Work instructions – Continue the blog post about a lazy day off, picking up right after its final sentence.

Quoted passage –
--

It's a Lazy Hazy Day

Gin and Tonic.  My kind of poison.
Hadn't really planned on it, but today turned out to a be a day off.  Should be spending time with Mom, but haven't slept in forever, and really needed the rest.  Since she's under the impression I had to work a half-day, I left it that way.

My mind's generating a million thoughts a minute as usual - wanting to accomplish so much, but the way everything's processing is the absolute opposite of productive.  Today I'm exceptionally scatterbrained - mind needs rest as well.  Randomly decided to read my horoscope, and one site agreed that it was going to be a sluggish day for me.  Well....

As I wander further into cyberspace, I stumbled across a match compatibility for Tauruses and I:
When the steady Taurus man and twinkle-toed Gemini woman understand the depth of love and compassion they create a lovely blend of Earth and Air. As their relationship strengthens, the Taurus man becomes less possessive, giving his Gemini damsel her own space and freedom. While she starts loving home and being around her gentle Taurus man who makes her feel stable and loved every moment. They create a world of their own where she sets her eye on beautiful dreams and he works hard to fulfill those dreams. She brings color and he arranges them in a beautiful order. There is always a twinkle in their eyes and a melody in their words when they are together. Each day is a celebration of their togetherness that is so devoted and subtle that it appears no less than a miracle.

--

Data section –

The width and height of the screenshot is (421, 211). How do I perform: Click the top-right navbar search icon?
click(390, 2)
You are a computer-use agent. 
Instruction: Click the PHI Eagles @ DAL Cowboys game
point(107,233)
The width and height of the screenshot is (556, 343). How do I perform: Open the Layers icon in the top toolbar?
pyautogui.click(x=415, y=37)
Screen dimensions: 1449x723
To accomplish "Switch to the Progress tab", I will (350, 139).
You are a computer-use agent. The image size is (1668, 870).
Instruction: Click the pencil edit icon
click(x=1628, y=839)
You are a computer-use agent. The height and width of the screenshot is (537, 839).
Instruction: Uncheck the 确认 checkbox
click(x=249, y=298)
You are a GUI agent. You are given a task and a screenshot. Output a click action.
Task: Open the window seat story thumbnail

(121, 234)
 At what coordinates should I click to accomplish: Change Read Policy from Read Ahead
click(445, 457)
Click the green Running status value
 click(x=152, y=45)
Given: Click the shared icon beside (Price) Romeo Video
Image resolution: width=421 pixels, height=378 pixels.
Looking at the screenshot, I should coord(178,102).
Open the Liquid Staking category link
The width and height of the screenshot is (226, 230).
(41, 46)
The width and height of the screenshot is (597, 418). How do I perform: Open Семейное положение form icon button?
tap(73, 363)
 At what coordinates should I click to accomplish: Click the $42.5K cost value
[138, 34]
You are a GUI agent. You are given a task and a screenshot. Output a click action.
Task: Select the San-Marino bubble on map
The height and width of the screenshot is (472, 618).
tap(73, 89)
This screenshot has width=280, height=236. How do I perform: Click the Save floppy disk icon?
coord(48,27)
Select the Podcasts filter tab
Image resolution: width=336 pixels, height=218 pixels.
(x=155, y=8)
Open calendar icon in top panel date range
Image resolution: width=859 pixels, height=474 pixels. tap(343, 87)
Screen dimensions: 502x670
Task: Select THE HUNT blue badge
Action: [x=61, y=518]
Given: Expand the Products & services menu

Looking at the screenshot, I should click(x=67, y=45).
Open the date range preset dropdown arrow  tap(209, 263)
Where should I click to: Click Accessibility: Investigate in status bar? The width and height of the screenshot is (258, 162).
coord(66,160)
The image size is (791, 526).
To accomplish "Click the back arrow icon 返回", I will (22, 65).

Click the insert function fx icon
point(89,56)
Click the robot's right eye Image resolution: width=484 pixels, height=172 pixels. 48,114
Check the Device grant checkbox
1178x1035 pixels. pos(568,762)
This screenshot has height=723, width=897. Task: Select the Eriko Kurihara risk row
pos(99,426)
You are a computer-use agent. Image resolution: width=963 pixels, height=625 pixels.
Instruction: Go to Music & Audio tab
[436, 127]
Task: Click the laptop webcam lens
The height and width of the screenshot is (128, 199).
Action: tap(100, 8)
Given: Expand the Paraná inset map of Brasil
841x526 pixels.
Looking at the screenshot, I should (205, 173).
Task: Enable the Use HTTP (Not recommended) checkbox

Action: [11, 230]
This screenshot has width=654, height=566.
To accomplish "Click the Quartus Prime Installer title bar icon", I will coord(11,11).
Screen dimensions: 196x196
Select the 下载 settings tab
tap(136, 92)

--

Answer to this task –
Isn't that what every girl wants?  And to think I could have something like that with one of the male signs I despise the most..., strange.  Site didn't say we were match made in heaven, but to fathom the possibility of it all....


It's been a full year since my last relationship ended.  My mind is shifting focus from career to companionship again.  I want attention and affection; I want them now, and I might even want to give back.  Pumped for adventures, anxiousfor nice dates and feeling pretty lusty, too.  People need to stop giving me chocolates.  I want the real thing.  The real thing may not necessarily mean a relationship.  My mind has stopped thinking in terms of readiness at this point.  If it happens, it happens.  That seems to be how it's always been.  


I wonder what the future holds.  And on this lazy, hazy day, somehow, I'm feeling... positive.